Are zombies the new vampires? Can Mary, non-zombie heroine of The Forest of Hands and Teeth, be as whiny and annoying as Bella, non-vampire heroine of the Twilight series? I don't know the answer to the first question, and as for the second: Mary is considerably less dependent on males for her identity than Bella, but she sure whines as much.
The Forest of Hands and Teeth is by Carrie Ryan, and its heroine, Mary, lives in the ultimate gated community: A small settlement completely surrounded by a wire fence that keeps the Unconsecrated out. If you are attacked and bitten by the Unconsecrated you will become one, so her community deals harshly with anyone who is bitten: decapitation. Mary's father is believed to be one of the Unconsecrated slavering beyond the fence, and -- as the novel begins -- Mary's mother strays too close to the fence and is bitten herself. Except for her brother, Mary is now alone, and she is taken in by the Sisterhood, a group of religious women who seem to make all the decisions for the community.
As Mary prepares for her arranged marriage (it is important for the community to keep reproducing), the fence is breached and the settlement is overrun. Mary, her brother and his wife, Harry (her betrothed) and Travis (Harry's brother and the man she really loves), and Travis' betrothed all escape and find themselves traveling a fenced-in path through the Forest of Hands and Teeth to an unknown destination. Are there other communities who have survived the Return (of the Unconsecrated)? Is there a place where the buildings are taller than trees and the ocean stretches out forever, as Mary's mother told her? Will the small band survive to find out?
Portions of this book are extremely exciting ... I mean extremely! I mean that I would put on the CD as I'm turning out the light (a little "bedtime" reading) and I did not gently nod off to sleep. I had to stay awake until the danger had passed. Because in a zombie book (and let me not forget to mention that the author never uses that term), no one is off limits. Except Mary, since she's telling the story. And, quite frankly, although I grew tired of Mary's whining, I was kind of invested in the people who joined her on her journey. You never knew who was going to be next.
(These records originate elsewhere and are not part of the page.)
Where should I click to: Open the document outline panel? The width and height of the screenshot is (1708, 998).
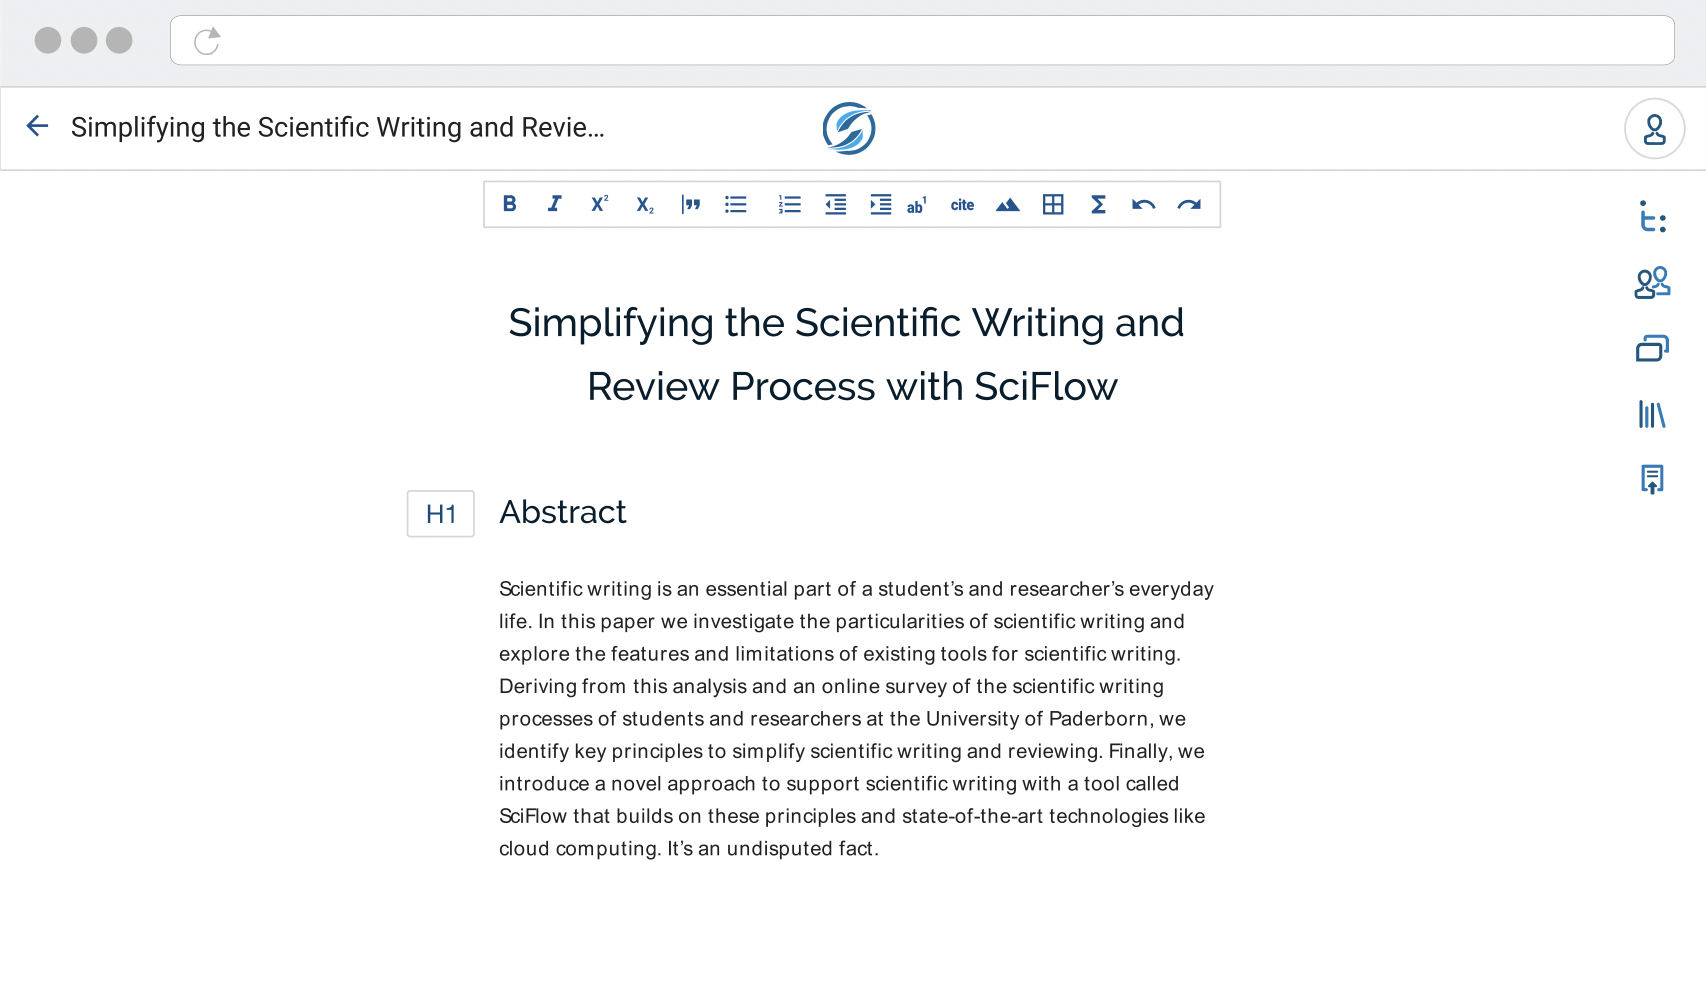coord(1652,219)
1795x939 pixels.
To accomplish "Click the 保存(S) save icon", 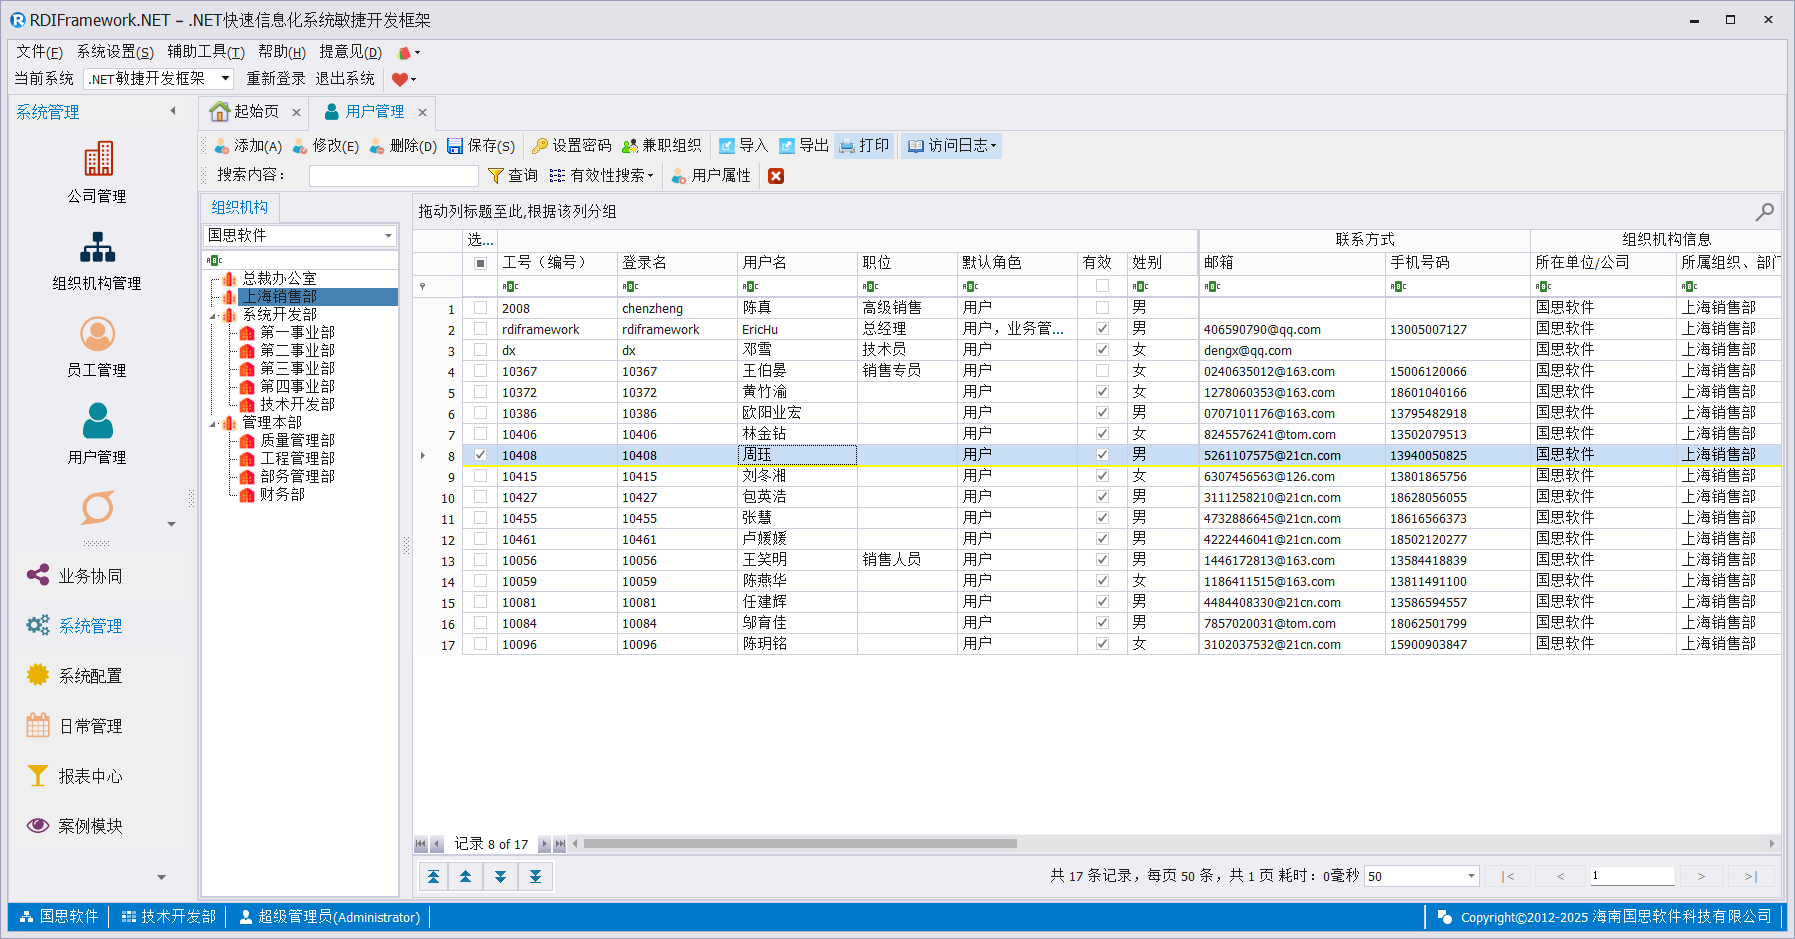I will [481, 146].
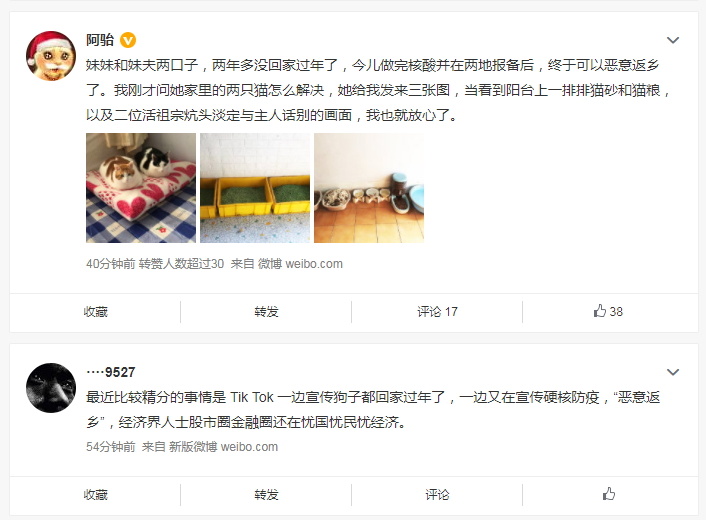Open 阿骀's Santa-hat cat avatar
This screenshot has height=520, width=706.
51,56
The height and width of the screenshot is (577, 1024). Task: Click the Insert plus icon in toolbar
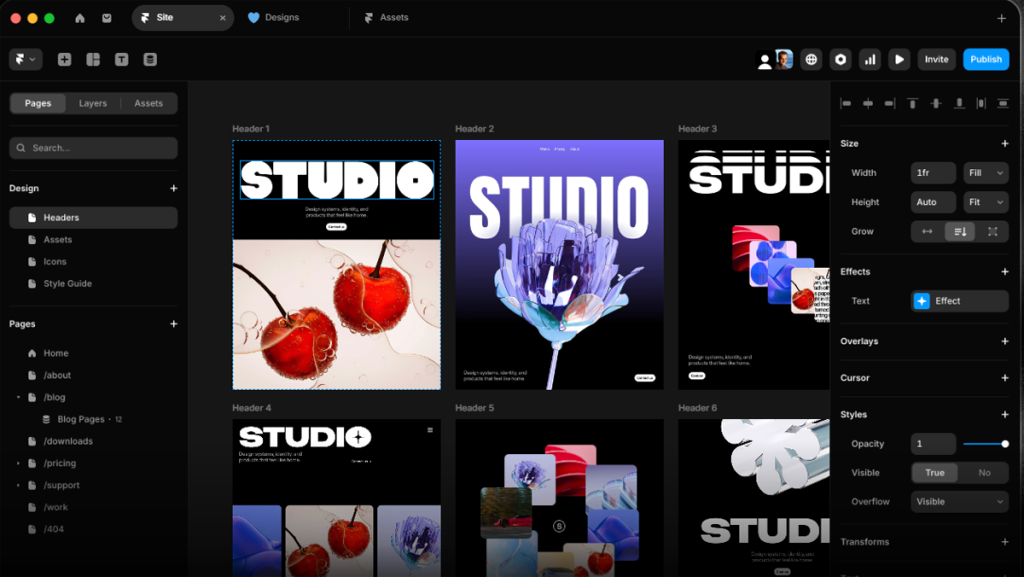pyautogui.click(x=64, y=60)
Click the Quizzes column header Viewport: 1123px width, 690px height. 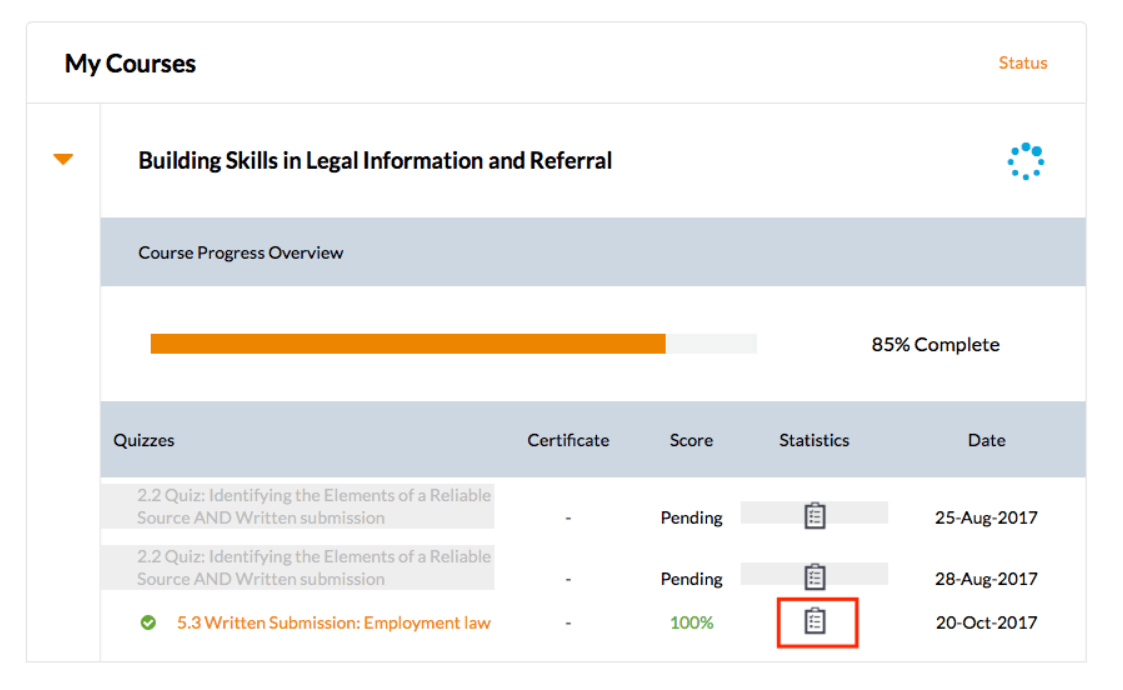[144, 440]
In between these scenes of great tension, unfortunately, we get to listen to a lot of Mary. Do I love Travis, is there an ocean, why did my brother desert me after our mother's death, what happened to the people who used to live in this house ... she goes on and on.
But I don't know if my impatience with Mary's inner thoughts was a result of a longing to get out of her brain and back on the path eluding the Unconsecrated, or if the narrator was so vastly uninteresting. Her name is Vane Millon and I think she needs some more practice at narrating. She reads in what I think was a deliberately unemotional way, which might have been a choice because Mary is a little dead inside (Aha! She's all but Unconsecrated!) But it seems so at odds with the real tension evoked by the story, and such lines in the text as "I'm in a frenzy." Huh?
Millon also phrases many of the book's sentences in a very peculiar way. She comes to what sounds like a full stop [a few moments silence] and then continues the second clause of the sentence. It was quite disconcerting, forcing your brain to remember that what you heard earlier is, in fact, part of the whole sentence. She does this throughout the book, which means that it ceased to bother my brain after a while, but it still makes for very odd listening. While reading, she would also emphasize odd words in a sentence.
Aside from Millon's performance -- which I do think detracts from the story -- this is one of those books that I wonder are a better eye-read. You want to blast through this, you want to get to the end and find out what the heck is going on (and ... fair warning: you won't find much out as the author has envisioned a trilogy). Going at the narrator's pace is frustrating. Going at this narrator's pace is even more so.